The SEC essentially abdicated their role as regulator and protector of individual investors in 2004. An exemption for 5 investment banks (Goldman Sachs (GS), Merrill Lynch (MER), Lehman Brothers, Bear Stearns, and Morgan Stanley (MS)) allowed them to take on the kind of risk which has brought the worldwide financial system to its knees.
Paul de Grauwe, in the Financial Times, indicts Greenspan for failing “to take his responsibility to supervise the financial markets blinded as he, and his colleagues, were by a belief that markets and bankers know better than governments.”
The events of the past year were avoidable.

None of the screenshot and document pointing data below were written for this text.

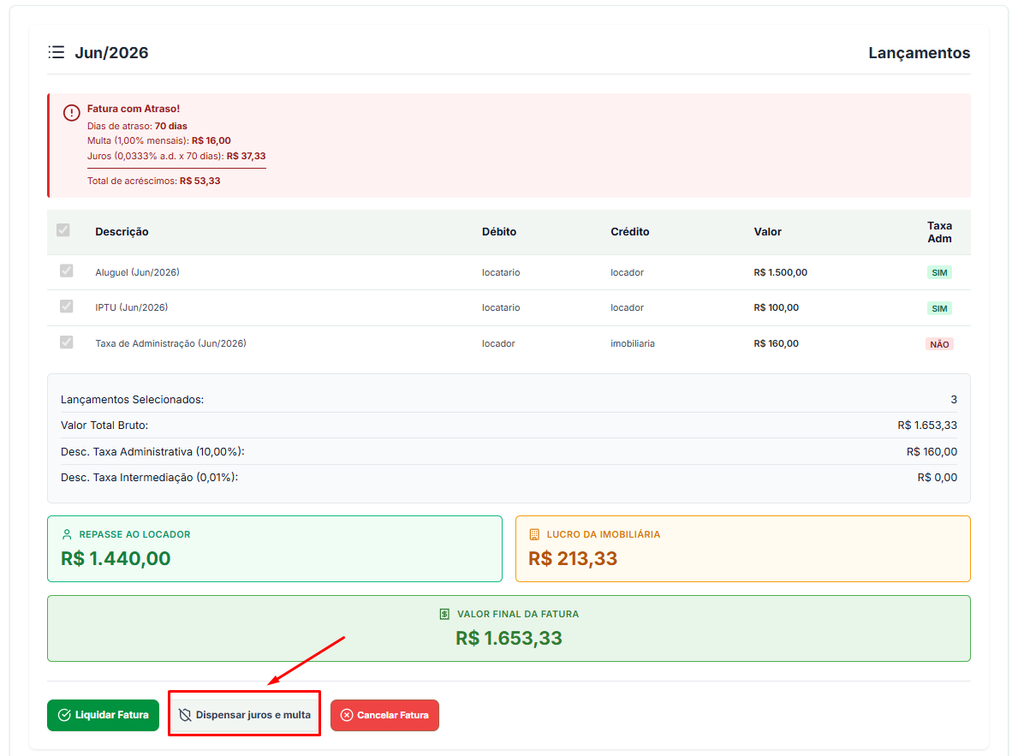This screenshot has height=756, width=1024.
Task: Click the person icon in Repasse ao Locador
Action: point(67,534)
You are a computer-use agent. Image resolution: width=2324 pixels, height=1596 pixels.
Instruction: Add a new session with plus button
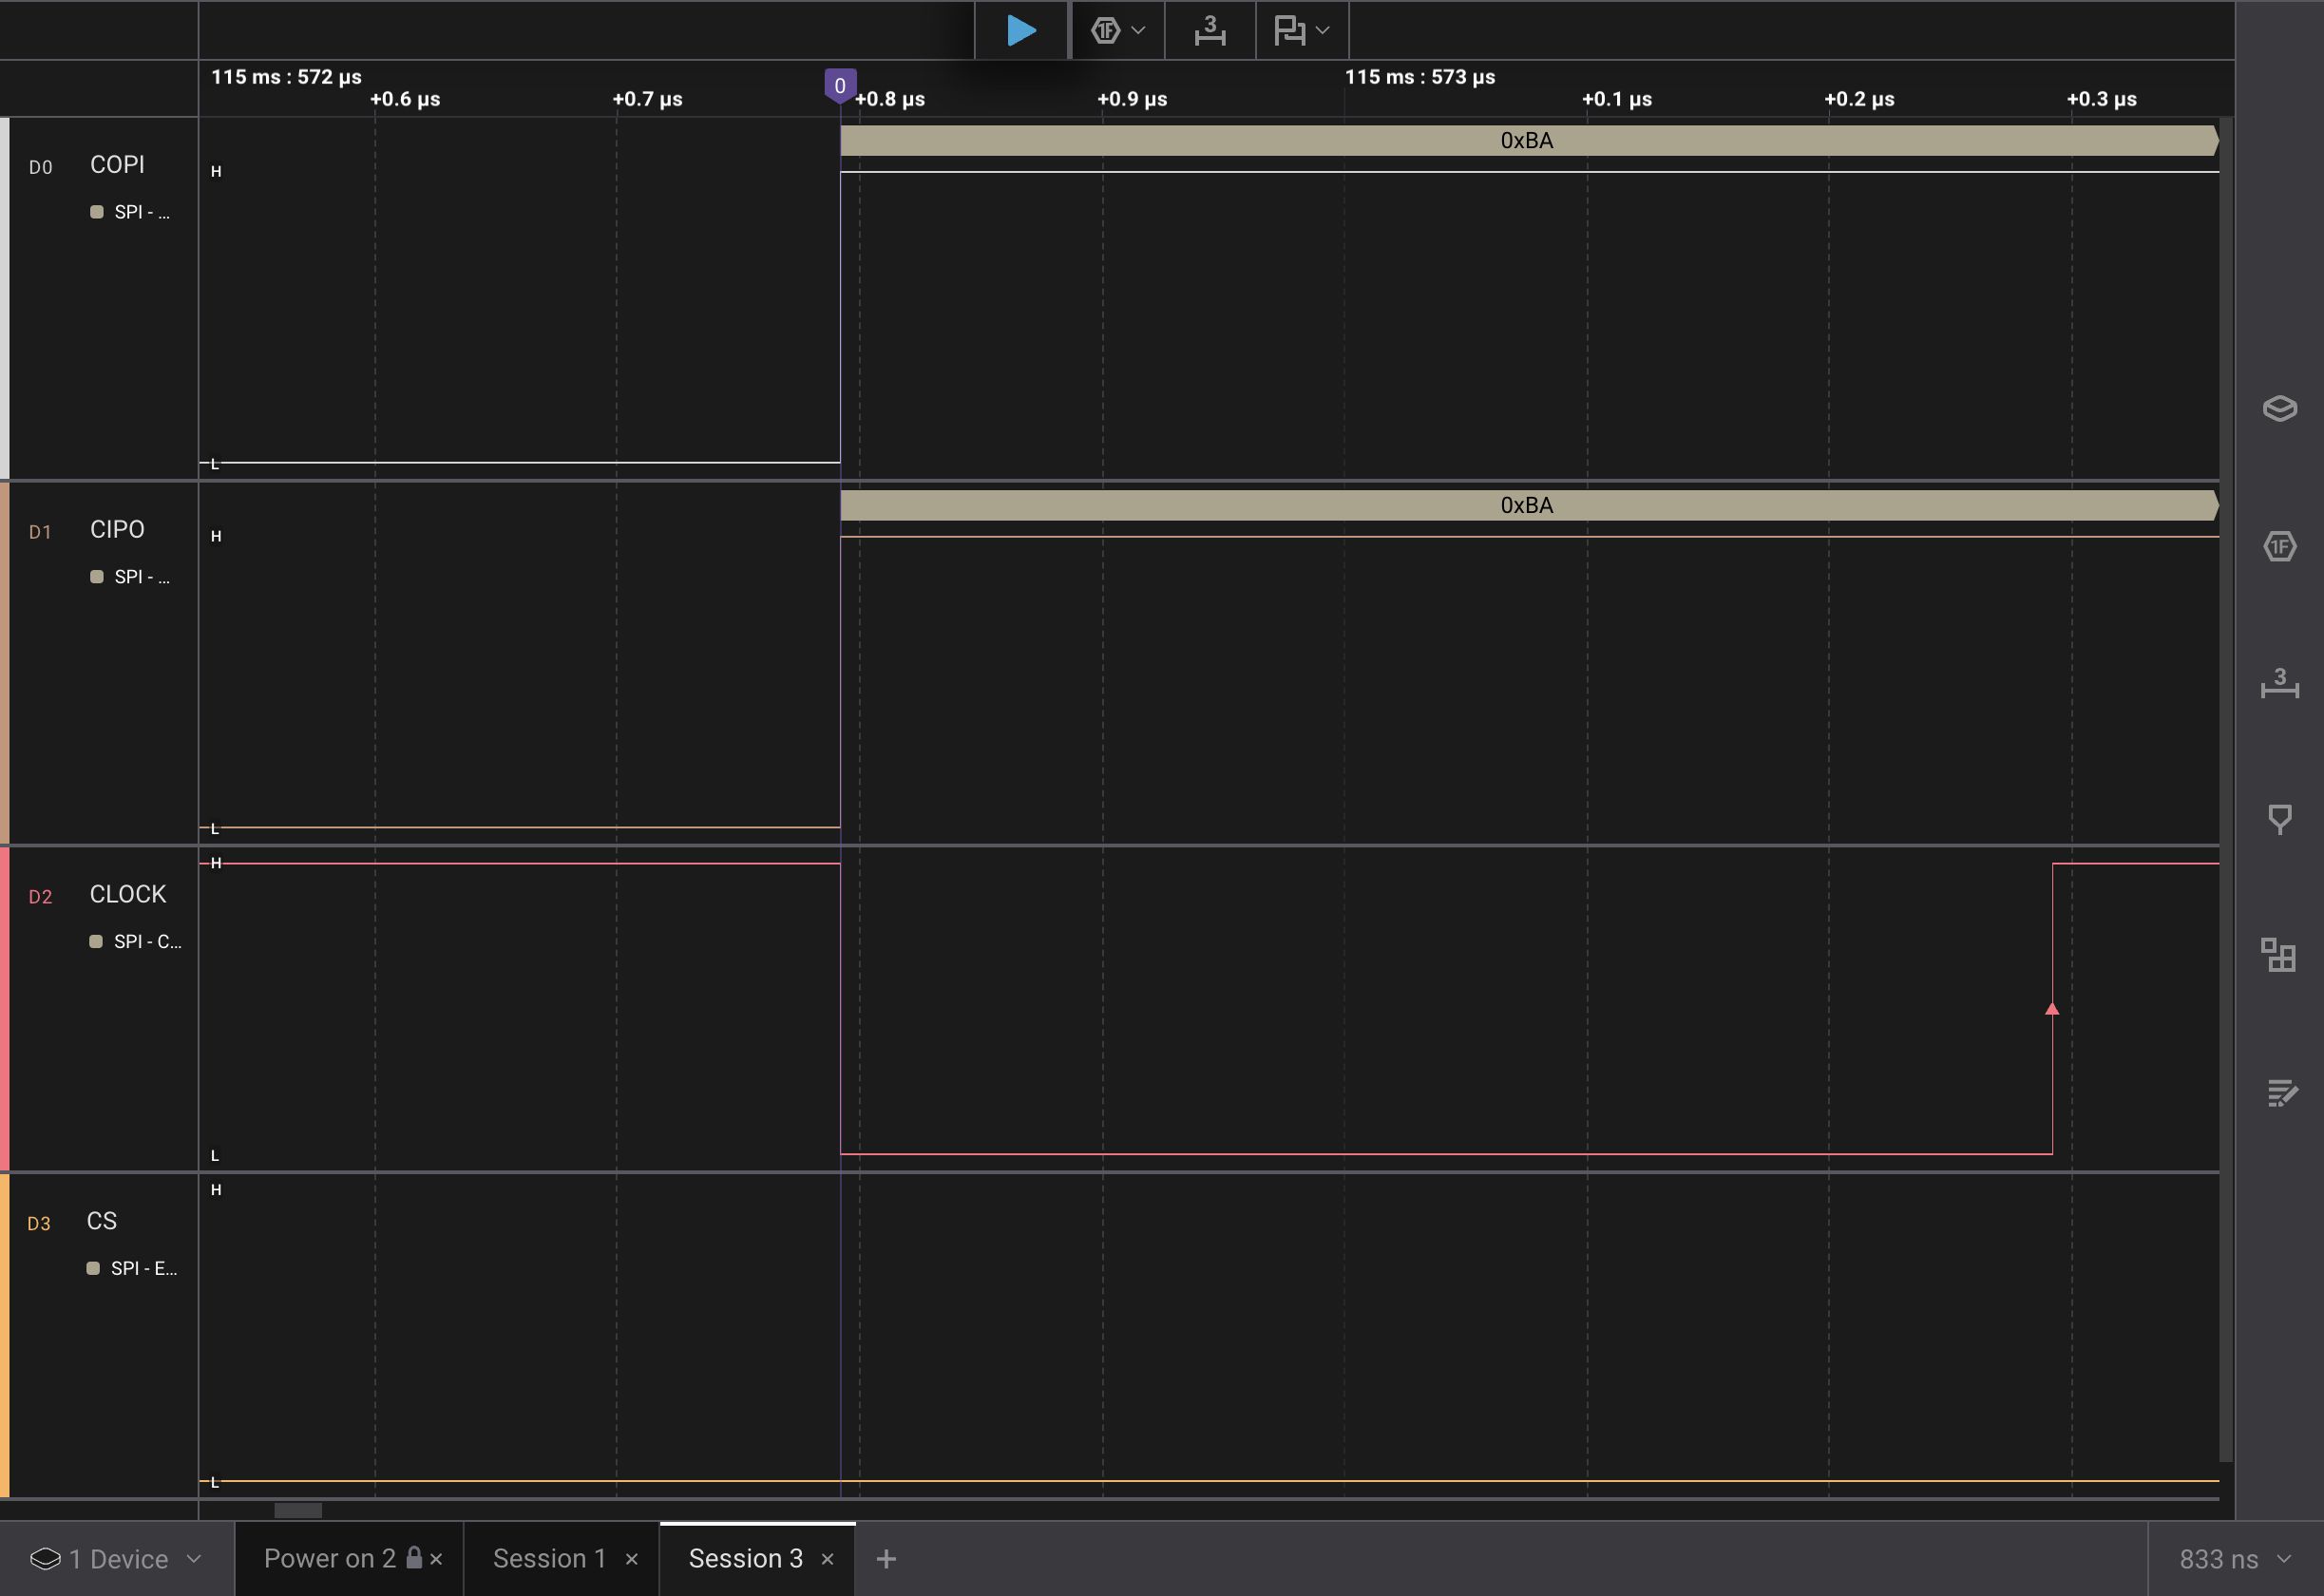[x=886, y=1558]
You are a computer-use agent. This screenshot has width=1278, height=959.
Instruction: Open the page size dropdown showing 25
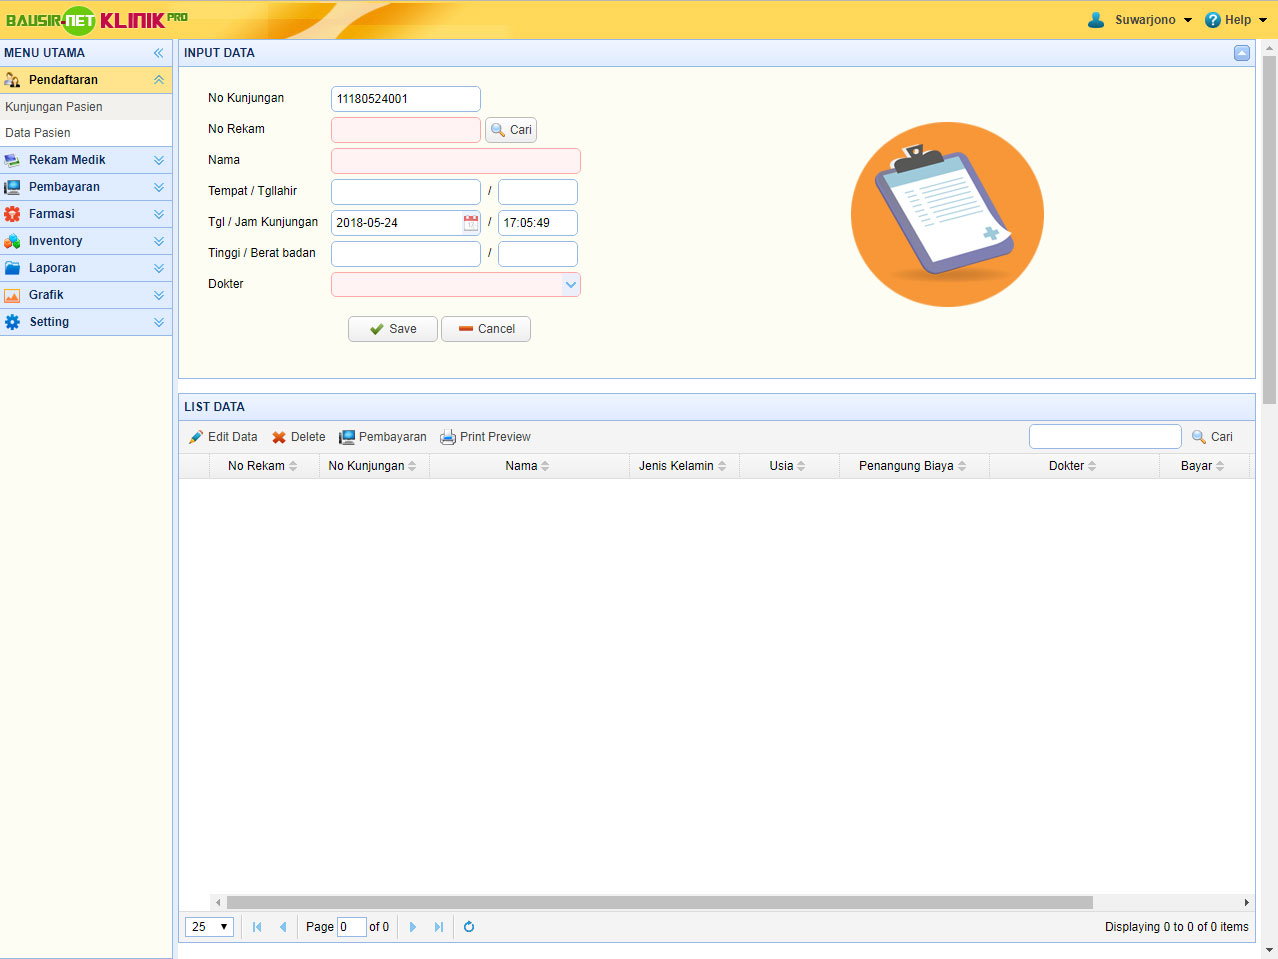pos(209,927)
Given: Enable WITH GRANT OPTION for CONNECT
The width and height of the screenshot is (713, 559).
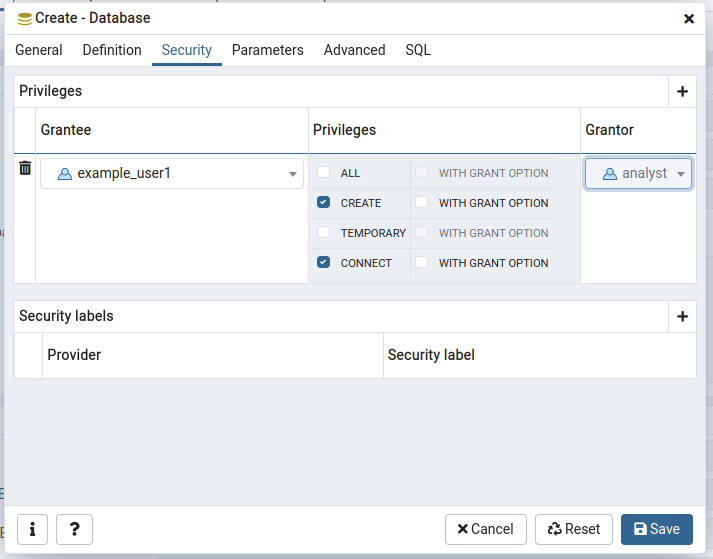Looking at the screenshot, I should [x=422, y=263].
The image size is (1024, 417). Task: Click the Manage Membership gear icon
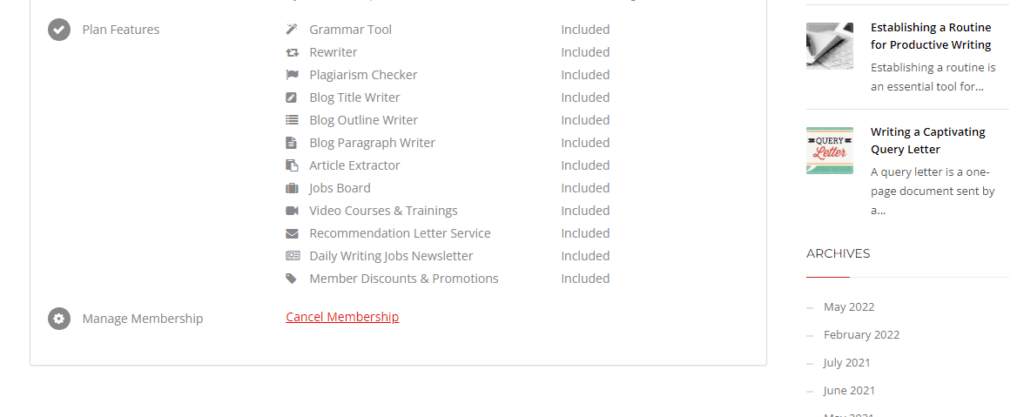click(x=59, y=318)
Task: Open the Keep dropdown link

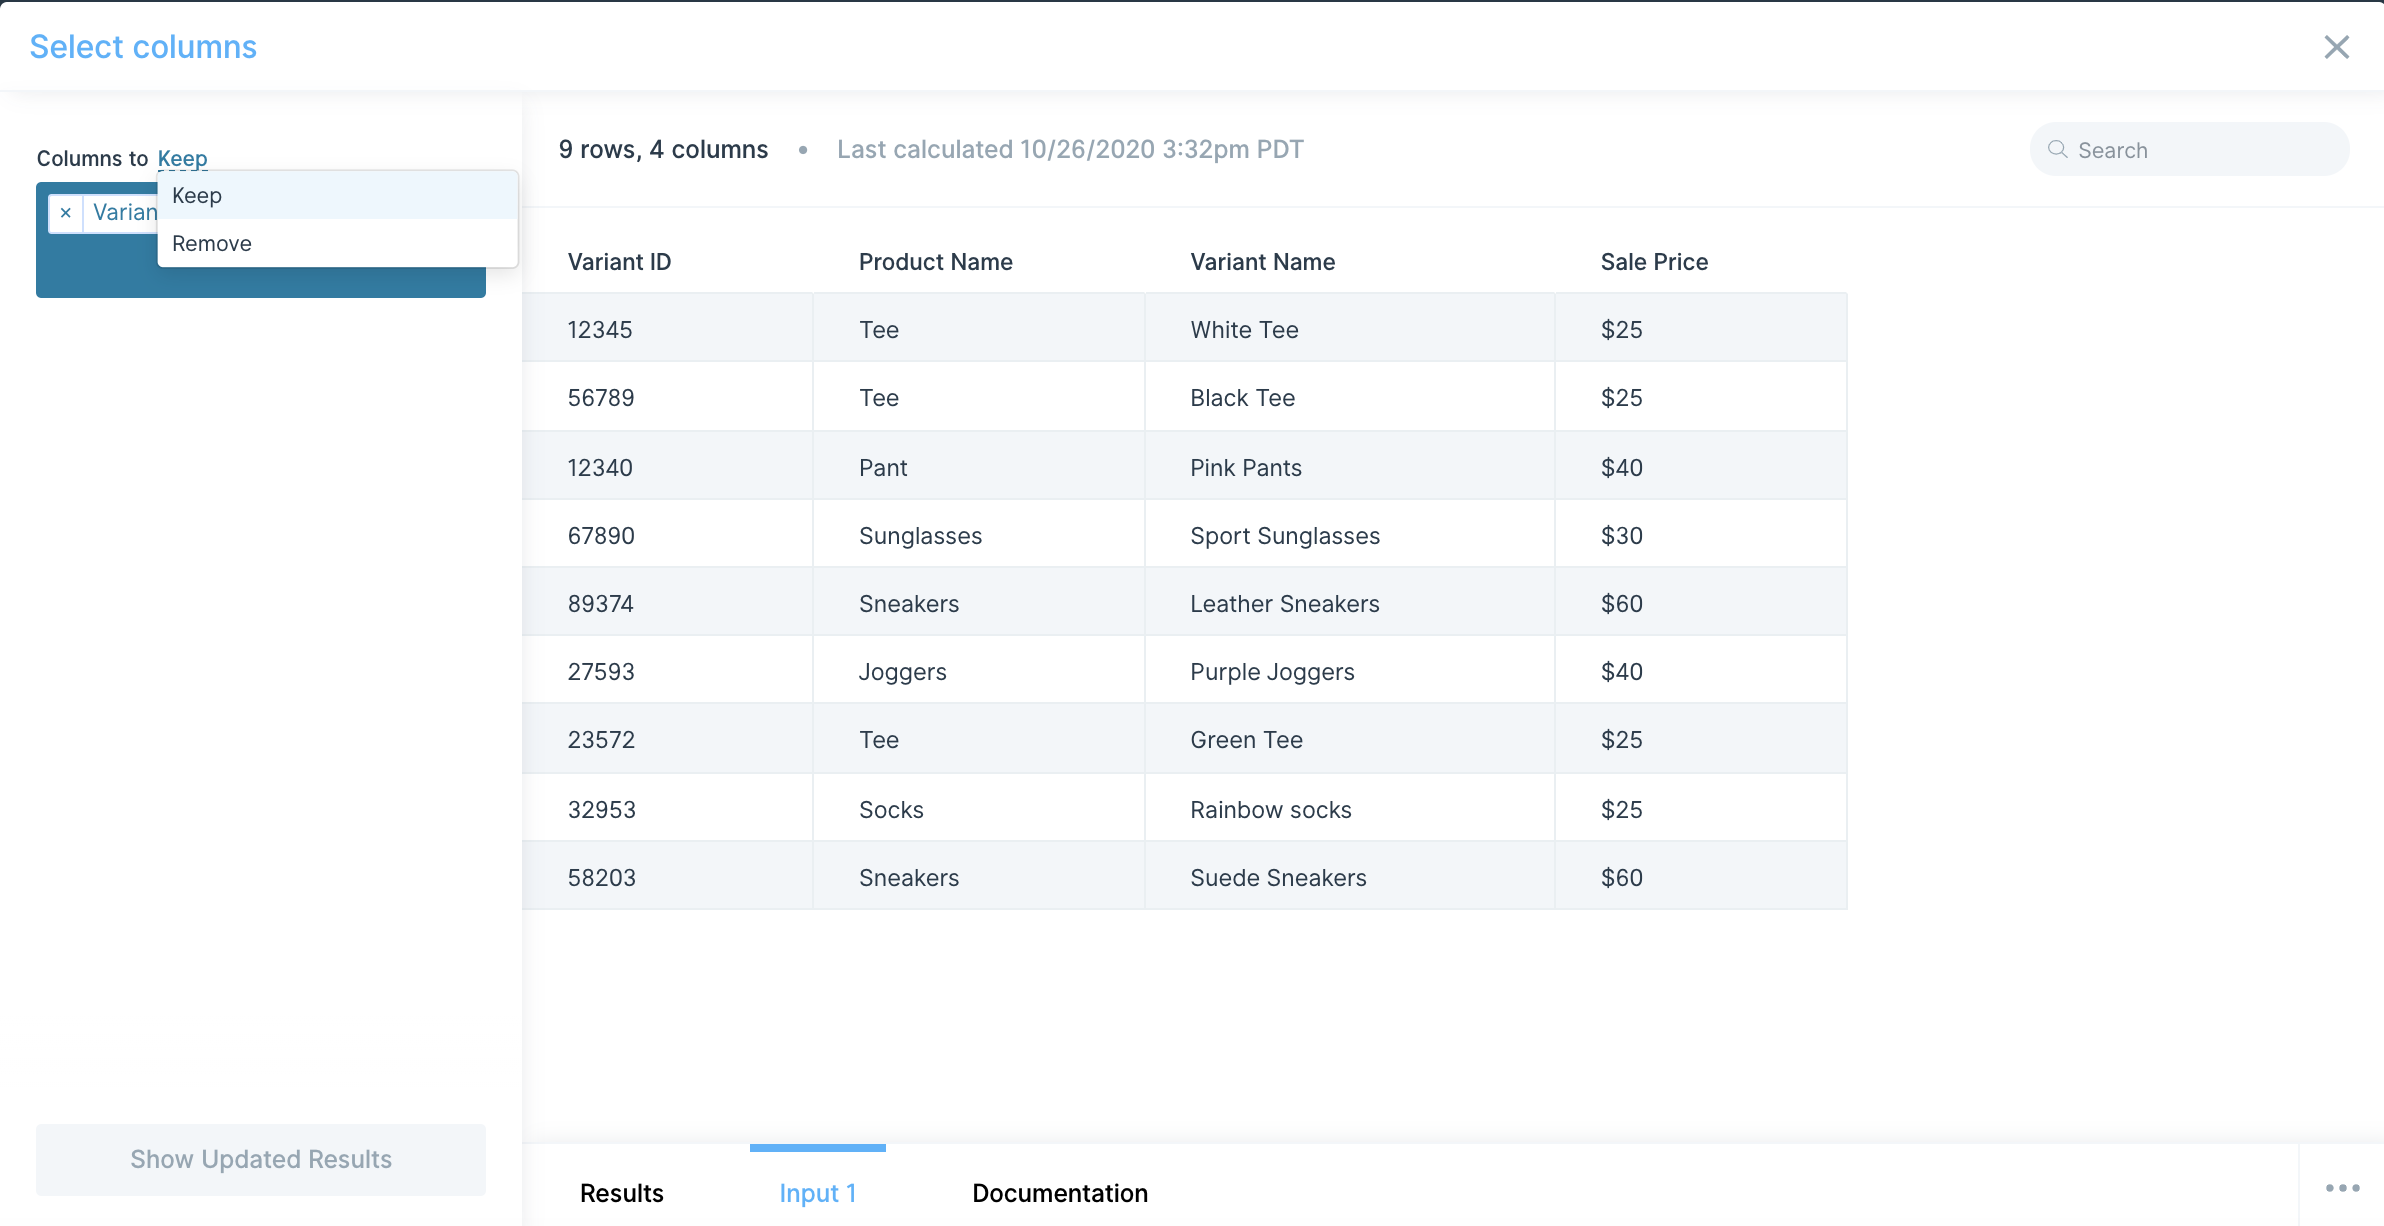Action: tap(182, 158)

A conscious and willful decision by the SEC to allow these 5 firms to legally violate existing net capital rules in place since 1975, which had limited broker/dealers debt-to-net capital ratio to 12 to 1, is a major cause of the financial collapse. Instead, the 2004 exemption allowed these 5 firms to leverage up 40 to 1. It’s no wonder that 3 out of 5 of these firms have blown up.
The conservative mantra of total deregulation has been catastrophically discredited, having practically brought down the worldwide financial system. Pundits who proclaim that free-market capitalism is the best path to prosperity are now in favor of weekly bailout packages for their buddies on Wall Street. This flip-flop in their regulation mantra has resulted in a total loss of credibility.
In very simplistic terms, this crisis can be summed up in one sentence:
If you loan money to people or companies that cannot pay you back, you will go bankrupt - unless your government bails you out.